● TO DO: Repeat all of the entries, please, keeping each line exact.

________________

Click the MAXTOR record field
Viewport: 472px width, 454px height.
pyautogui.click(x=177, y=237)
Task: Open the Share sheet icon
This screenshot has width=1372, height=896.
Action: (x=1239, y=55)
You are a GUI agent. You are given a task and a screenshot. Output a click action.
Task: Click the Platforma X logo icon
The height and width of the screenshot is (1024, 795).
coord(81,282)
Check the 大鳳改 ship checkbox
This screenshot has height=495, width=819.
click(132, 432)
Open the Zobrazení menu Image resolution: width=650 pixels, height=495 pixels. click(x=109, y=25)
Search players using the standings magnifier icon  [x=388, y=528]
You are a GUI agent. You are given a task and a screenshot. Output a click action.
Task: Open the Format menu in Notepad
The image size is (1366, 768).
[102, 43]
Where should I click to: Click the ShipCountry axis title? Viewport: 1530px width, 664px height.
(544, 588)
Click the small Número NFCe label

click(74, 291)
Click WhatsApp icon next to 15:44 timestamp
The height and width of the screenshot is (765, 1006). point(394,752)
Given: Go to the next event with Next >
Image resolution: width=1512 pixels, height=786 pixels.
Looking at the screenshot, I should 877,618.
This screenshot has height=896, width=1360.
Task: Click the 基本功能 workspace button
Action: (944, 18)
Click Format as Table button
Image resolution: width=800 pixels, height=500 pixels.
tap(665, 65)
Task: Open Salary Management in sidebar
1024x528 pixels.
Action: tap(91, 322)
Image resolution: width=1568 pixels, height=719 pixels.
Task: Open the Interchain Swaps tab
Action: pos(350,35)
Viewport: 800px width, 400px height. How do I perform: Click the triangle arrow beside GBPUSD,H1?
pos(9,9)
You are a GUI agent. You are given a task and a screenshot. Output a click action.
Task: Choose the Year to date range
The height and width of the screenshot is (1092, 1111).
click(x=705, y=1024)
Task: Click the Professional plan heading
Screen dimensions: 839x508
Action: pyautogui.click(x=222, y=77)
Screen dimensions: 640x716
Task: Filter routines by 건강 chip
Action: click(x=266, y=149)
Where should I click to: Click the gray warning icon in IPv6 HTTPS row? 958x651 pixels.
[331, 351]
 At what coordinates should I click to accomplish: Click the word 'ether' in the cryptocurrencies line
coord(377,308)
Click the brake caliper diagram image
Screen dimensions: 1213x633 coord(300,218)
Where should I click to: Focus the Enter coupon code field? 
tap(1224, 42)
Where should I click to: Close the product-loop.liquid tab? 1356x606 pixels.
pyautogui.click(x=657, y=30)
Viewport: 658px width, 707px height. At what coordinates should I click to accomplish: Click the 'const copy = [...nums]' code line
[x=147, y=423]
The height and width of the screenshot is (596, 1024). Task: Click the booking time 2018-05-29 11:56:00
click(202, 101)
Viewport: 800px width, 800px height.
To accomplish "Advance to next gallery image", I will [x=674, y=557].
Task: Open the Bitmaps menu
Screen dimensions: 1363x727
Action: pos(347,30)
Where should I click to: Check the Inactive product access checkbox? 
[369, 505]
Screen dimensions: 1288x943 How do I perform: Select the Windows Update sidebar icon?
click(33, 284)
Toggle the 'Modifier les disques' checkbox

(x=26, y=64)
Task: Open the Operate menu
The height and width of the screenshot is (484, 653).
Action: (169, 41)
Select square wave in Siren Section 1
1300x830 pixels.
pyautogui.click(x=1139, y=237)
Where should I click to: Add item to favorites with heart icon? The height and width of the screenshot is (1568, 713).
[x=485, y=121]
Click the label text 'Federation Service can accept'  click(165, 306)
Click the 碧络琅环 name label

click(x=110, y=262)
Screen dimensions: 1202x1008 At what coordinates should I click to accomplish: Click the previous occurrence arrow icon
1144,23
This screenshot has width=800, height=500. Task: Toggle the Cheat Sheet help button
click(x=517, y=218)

________________

● SOLVED EXERCISE:
Click the MAXTOR record field
Viewport: 472px width, 454px height.
pyautogui.click(x=177, y=237)
Task: Open the Share sheet icon
This screenshot has width=1372, height=896.
Action: (x=1239, y=55)
You are a GUI agent. You are given a task and a screenshot. Output a click action.
Task: Click the Platforma X logo icon
The height and width of the screenshot is (1024, 795).
coord(81,282)
Check the 大鳳改 ship checkbox
This screenshot has height=495, width=819.
click(132, 432)
Open the Zobrazení menu Image resolution: width=650 pixels, height=495 pixels. click(x=109, y=25)
Search players using the standings magnifier icon  [x=388, y=528]
You are a GUI agent. You are given a task and a screenshot. Output a click action.
Task: Open the Format menu in Notepad
The image size is (1366, 768).
[102, 43]
Where should I click to: Click the ShipCountry axis title? Viewport: 1530px width, 664px height.
(544, 588)
Click the small Número NFCe label

click(74, 291)
Click WhatsApp icon next to 15:44 timestamp
The height and width of the screenshot is (765, 1006). point(394,752)
Given: Go to the next event with Next >
Image resolution: width=1512 pixels, height=786 pixels.
Looking at the screenshot, I should 877,618.
This screenshot has height=896, width=1360.
Task: Click the 基本功能 workspace button
Action: (944, 18)
Click Format as Table button
Image resolution: width=800 pixels, height=500 pixels.
tap(665, 65)
Task: Open Salary Management in sidebar
1024x528 pixels.
Action: tap(91, 322)
Image resolution: width=1568 pixels, height=719 pixels.
Task: Open the Interchain Swaps tab
Action: pos(350,35)
Viewport: 800px width, 400px height. How do I perform: Click the triangle arrow beside GBPUSD,H1?
pos(9,9)
You are a GUI agent. You are given a task and a screenshot. Output a click action.
Task: Choose the Year to date range
The height and width of the screenshot is (1092, 1111).
click(x=705, y=1024)
Task: Click the Professional plan heading
Screen dimensions: 839x508
Action: pyautogui.click(x=222, y=77)
Screen dimensions: 640x716
Task: Filter routines by 건강 chip
Action: click(x=266, y=149)
Where should I click to: Click the gray warning icon in IPv6 HTTPS row? 958x651 pixels.
[331, 351]
 At what coordinates should I click to accomplish: Click the word 'ether' in the cryptocurrencies line
coord(377,308)
Click the brake caliper diagram image
Screen dimensions: 1213x633 coord(300,218)
Where should I click to: Focus the Enter coupon code field? 
tap(1224, 42)
Where should I click to: Close the product-loop.liquid tab? 1356x606 pixels.
pyautogui.click(x=657, y=30)
Viewport: 658px width, 707px height. At what coordinates should I click to accomplish: Click the 'const copy = [...nums]' code line
[x=147, y=423]
The height and width of the screenshot is (596, 1024). Task: Click the booking time 2018-05-29 11:56:00
click(202, 101)
Viewport: 800px width, 800px height.
To accomplish "Advance to next gallery image", I will [x=674, y=557].
Task: Open the Bitmaps menu
Screen dimensions: 1363x727
Action: pos(347,30)
Where should I click to: Check the Inactive product access checkbox? 
[369, 505]
Screen dimensions: 1288x943 How do I perform: Select the Windows Update sidebar icon?
click(33, 284)
Toggle the 'Modifier les disques' checkbox

(x=26, y=64)
Task: Open the Operate menu
The height and width of the screenshot is (484, 653).
Action: (169, 41)
Select square wave in Siren Section 1
1300x830 pixels.
pyautogui.click(x=1139, y=237)
Where should I click to: Add item to favorites with heart icon? The height and width of the screenshot is (1568, 713).
[x=485, y=121]
Click the label text 'Federation Service can accept'  click(165, 306)
Click the 碧络琅环 name label

click(x=110, y=262)
Screen dimensions: 1202x1008 At what coordinates should I click to accomplish: Click the previous occurrence arrow icon
1144,23
This screenshot has width=800, height=500. Task: Toggle the Cheat Sheet help button
click(x=517, y=218)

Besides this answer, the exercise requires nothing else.